— What you should do —
Update the material below by changing "Image resolution" to "Screenshot size" and leaving everything else as it is. Omit the pictures from your output.
# Task data start
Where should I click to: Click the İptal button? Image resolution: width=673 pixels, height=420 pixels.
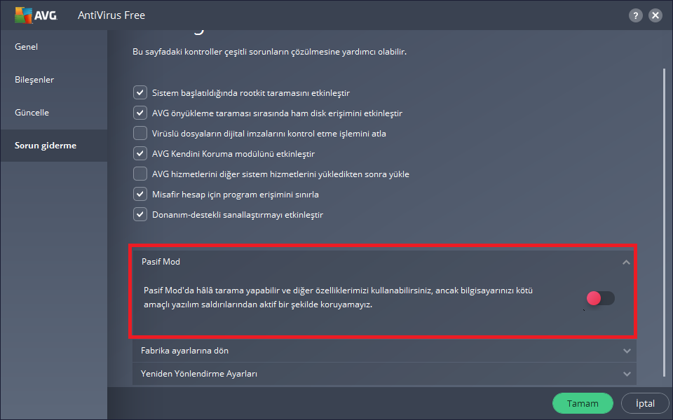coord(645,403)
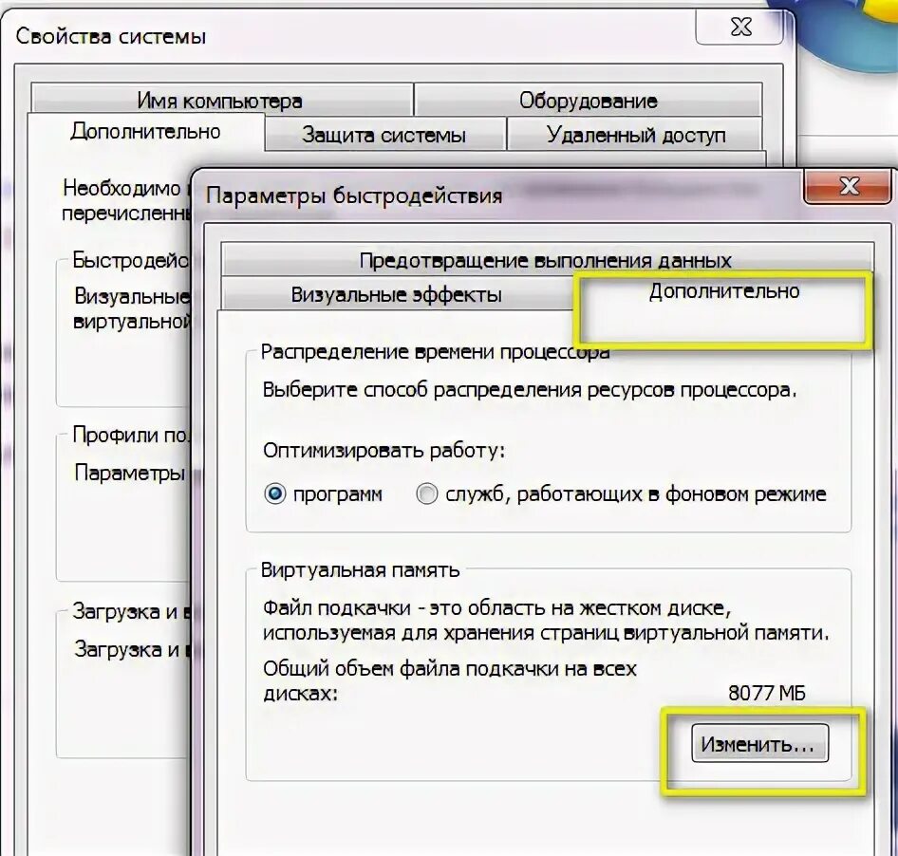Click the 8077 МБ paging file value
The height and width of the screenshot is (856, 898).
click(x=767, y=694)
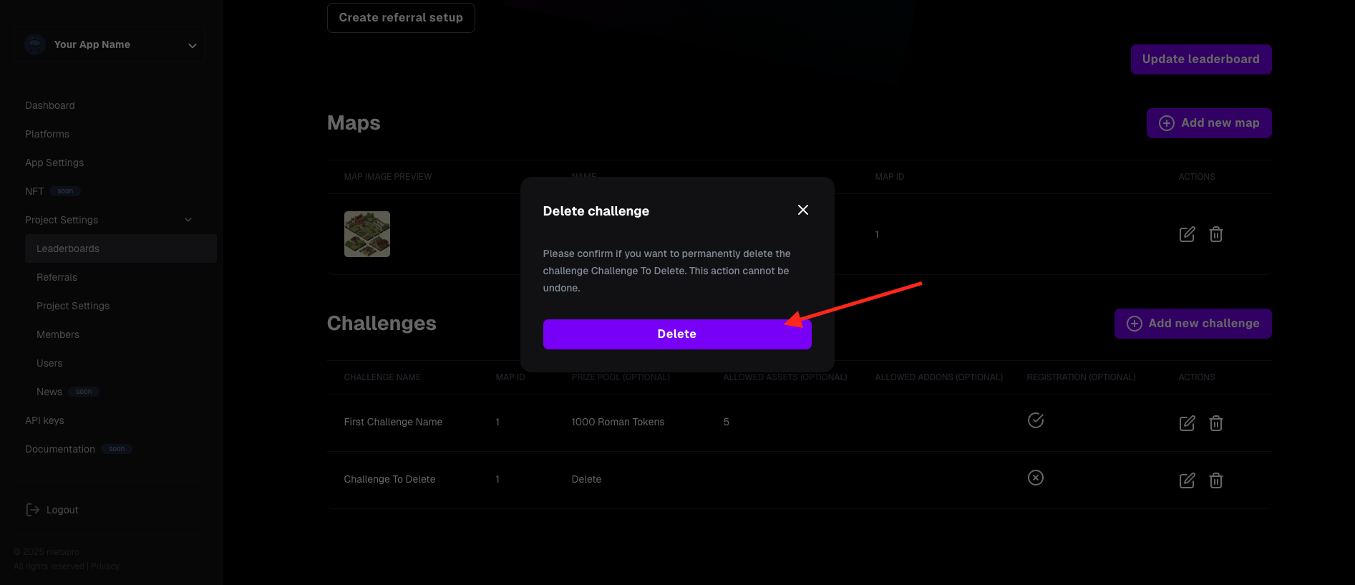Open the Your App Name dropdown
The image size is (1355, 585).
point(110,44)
# Task data end
— Worked answer —
Where should I click to: Click the İptal button? Screenshot size: width=673 pixels, height=420 pixels.
coord(645,403)
Click the 8077 МБ paging file value
The height and width of the screenshot is (856, 898).
click(x=767, y=694)
Open the Your App Name dropdown
The image size is (1355, 585).
point(110,44)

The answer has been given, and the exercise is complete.